* _Problem to solve_
Output every record exactly and leave each picture out.

* _Source material_
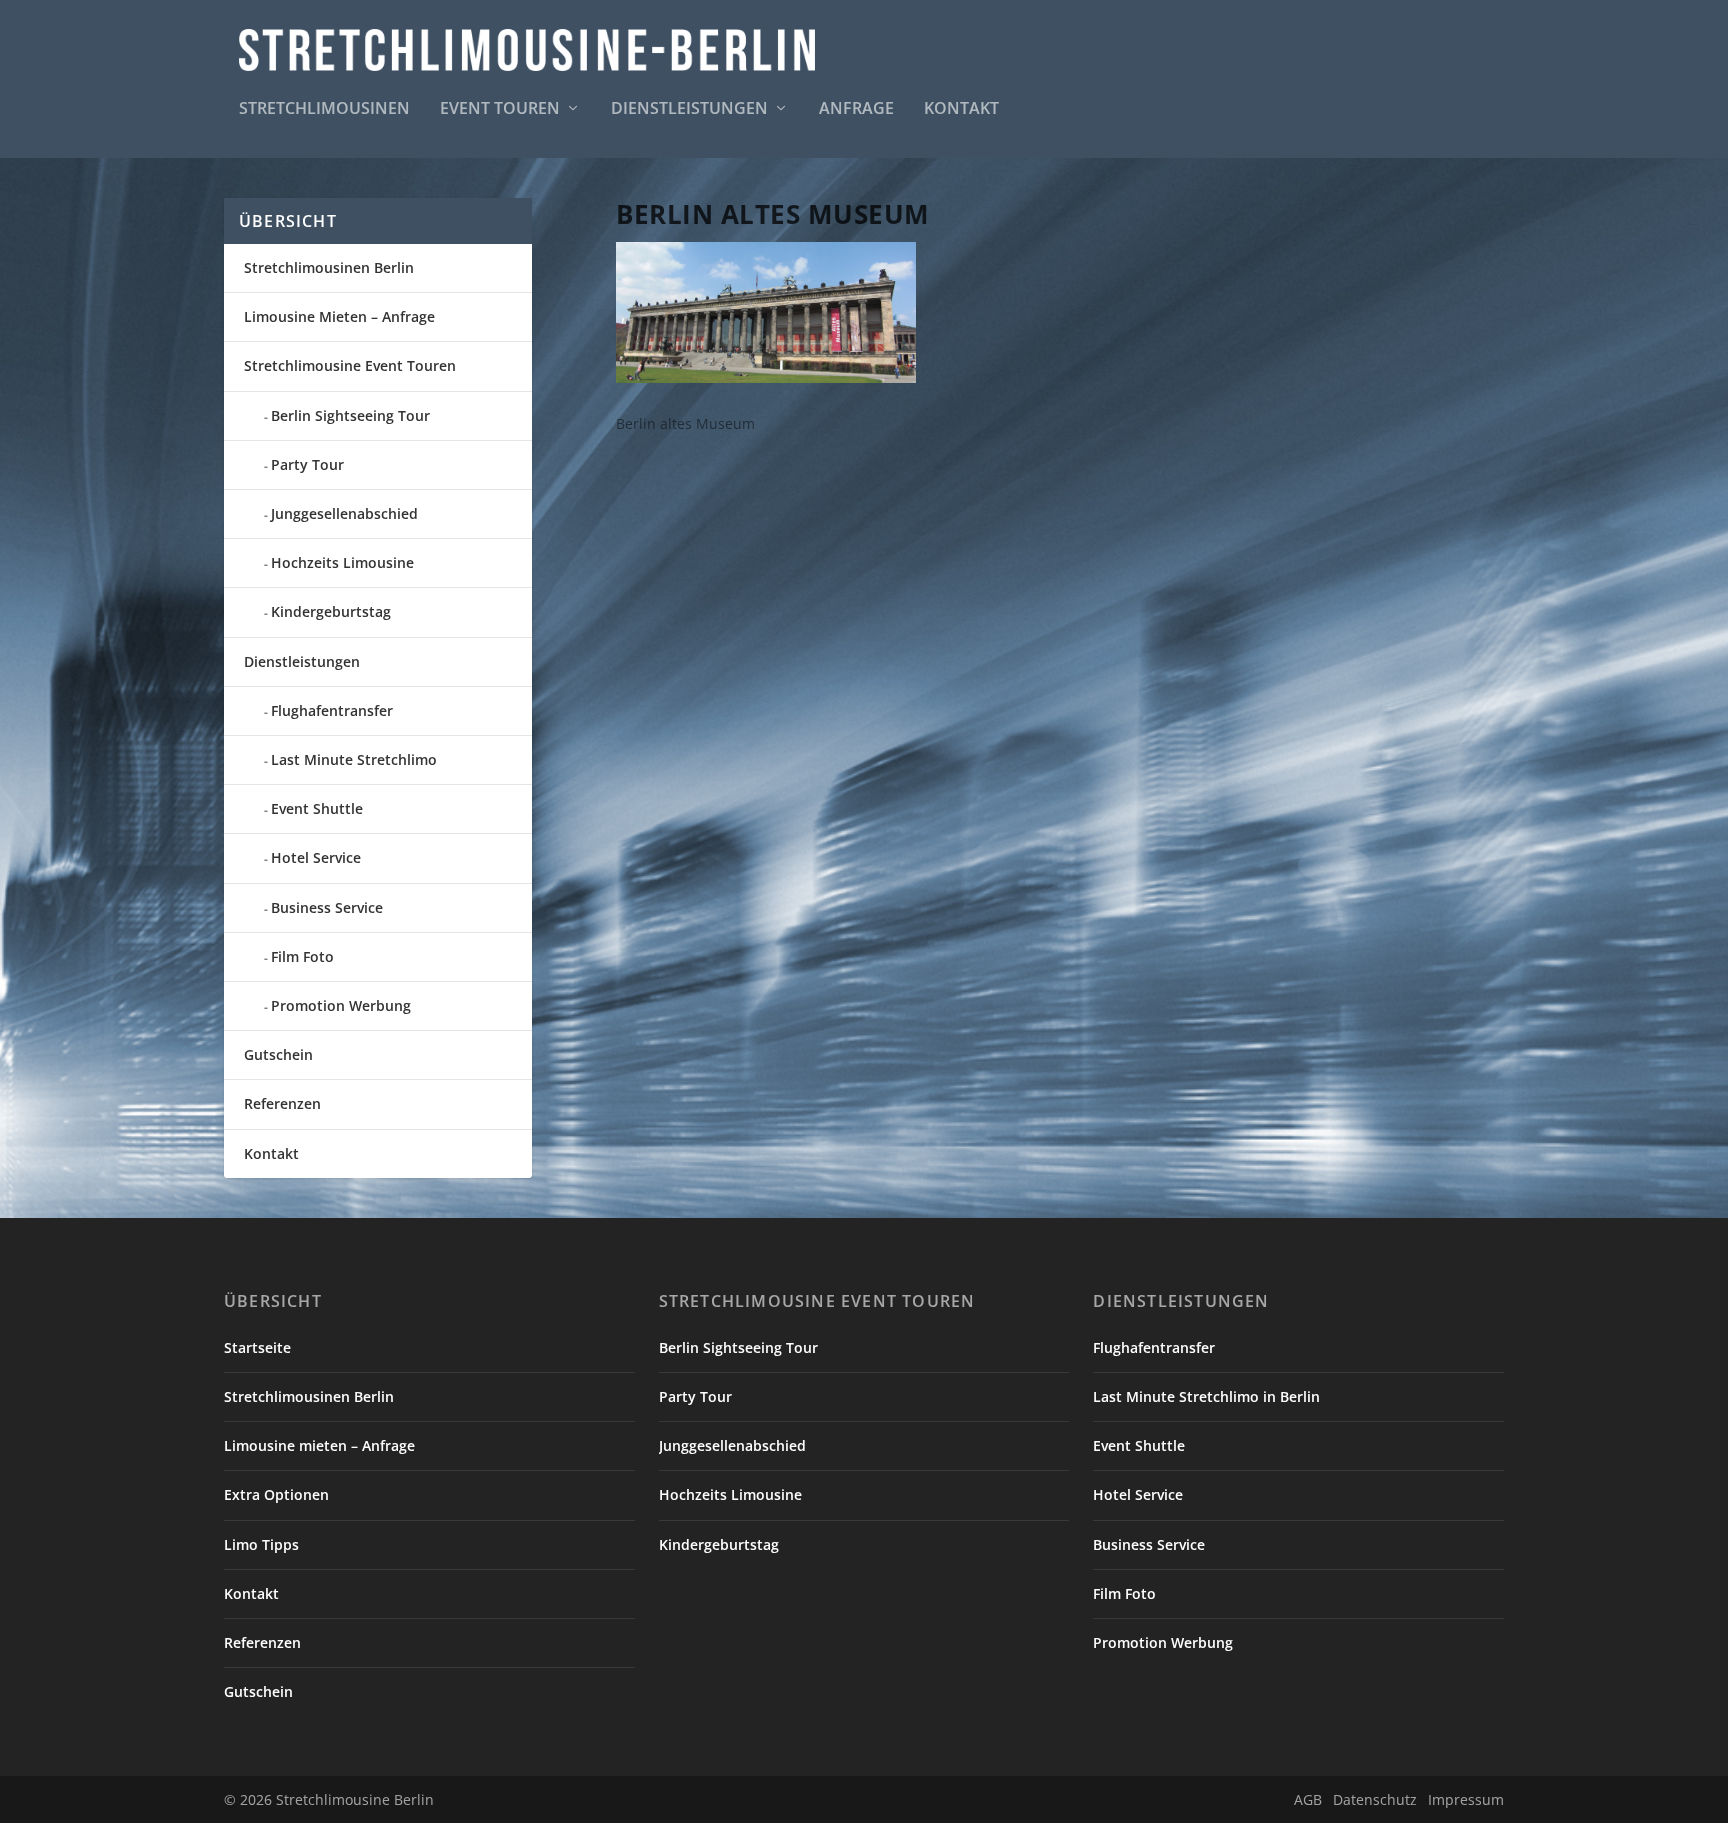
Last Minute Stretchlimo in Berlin (1206, 1396)
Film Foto (302, 956)
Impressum (1466, 1799)
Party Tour (307, 464)
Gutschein (278, 1054)
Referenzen (282, 1103)
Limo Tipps (261, 1544)
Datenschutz (1375, 1799)
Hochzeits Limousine (342, 562)
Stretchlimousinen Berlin (329, 267)
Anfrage (856, 109)
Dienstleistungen (689, 109)
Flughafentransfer (332, 710)
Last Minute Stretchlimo (354, 759)
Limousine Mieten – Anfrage (339, 316)
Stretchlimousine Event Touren (350, 365)
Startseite (257, 1347)
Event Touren (500, 109)
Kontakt (961, 109)
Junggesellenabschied (344, 513)
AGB (1308, 1799)
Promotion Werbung (341, 1005)
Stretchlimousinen (324, 109)
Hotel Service (316, 857)
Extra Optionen (276, 1494)
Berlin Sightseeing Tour (350, 415)
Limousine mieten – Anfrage (319, 1445)
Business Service (327, 907)
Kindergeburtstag (331, 611)
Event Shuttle (317, 808)
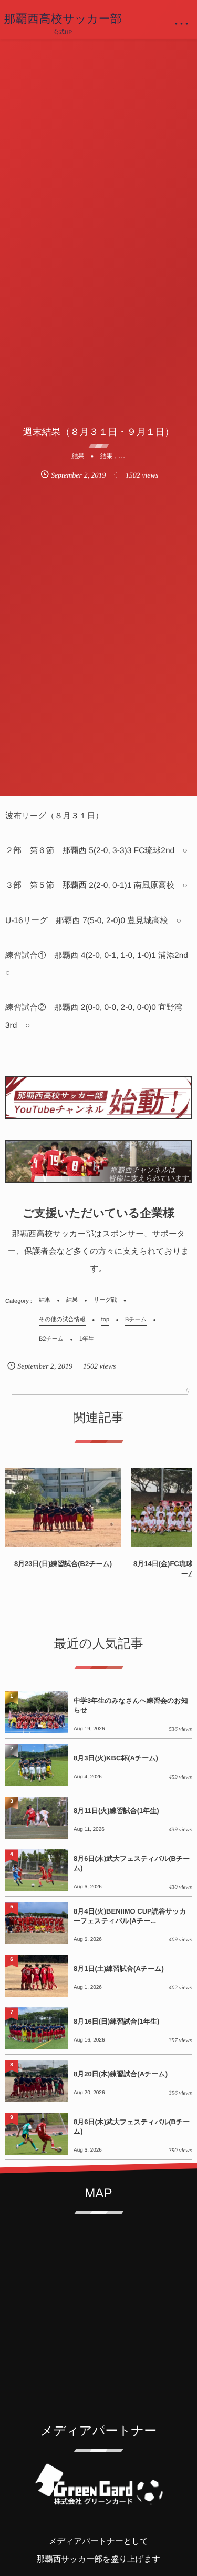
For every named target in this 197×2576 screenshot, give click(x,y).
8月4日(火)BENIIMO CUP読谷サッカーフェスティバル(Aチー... (130, 1916)
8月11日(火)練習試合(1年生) (116, 1811)
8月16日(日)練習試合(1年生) (116, 2021)
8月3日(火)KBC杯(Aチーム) (116, 1758)
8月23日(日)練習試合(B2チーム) (63, 1564)
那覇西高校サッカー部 (63, 19)
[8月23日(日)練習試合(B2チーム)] (63, 1507)
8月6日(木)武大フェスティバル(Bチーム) (132, 1863)
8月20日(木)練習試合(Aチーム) (121, 2074)
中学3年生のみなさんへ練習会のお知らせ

* _Result for this exercise_
Last Minute Stretchlimo in Berlin (1206, 1396)
Film Foto (302, 956)
Impressum (1466, 1799)
Party Tour (307, 464)
Gutschein (278, 1054)
Referenzen (282, 1103)
Limo Tipps (261, 1544)
Datenschutz (1375, 1799)
Hochzeits Limousine (342, 562)
Stretchlimousinen Berlin (329, 267)
Anfrage (856, 109)
Dienstleistungen (689, 109)
Flughafentransfer (332, 710)
Last Minute Stretchlimo (354, 759)
Limousine Mieten – Anfrage (339, 316)
Stretchlimousine Event Touren (350, 365)
Startseite (257, 1347)
Event Touren (500, 109)
Kontakt (961, 109)
Junggesellenabschied (344, 513)
AGB (1308, 1799)
Promotion Werbung (341, 1005)
Stretchlimousinen (324, 109)
Hotel Service (316, 857)
Extra Optionen (276, 1494)
Berlin Sightseeing Tour (350, 415)
Limousine mieten – Anfrage (319, 1445)
Business Service (327, 907)
Kindergeburtstag (331, 611)
Event Shuttle (317, 808)
For every named target in this 197×2576 screenshot, give click(x,y).
8月4日(火)BENIIMO CUP読谷サッカーフェスティバル(Aチー... (130, 1916)
8月11日(火)練習試合(1年生) (116, 1811)
8月16日(日)練習試合(1年生) (116, 2021)
8月3日(火)KBC杯(Aチーム) (116, 1758)
8月23日(日)練習試合(B2チーム) (63, 1564)
那覇西高校サッカー部 (63, 19)
[8月23日(日)練習試合(B2チーム)] (63, 1507)
8月6日(木)武大フェスティバル(Bチーム) (132, 1863)
8月20日(木)練習試合(Aチーム) (121, 2074)
中学3年生のみなさんへ練習会のお知らせ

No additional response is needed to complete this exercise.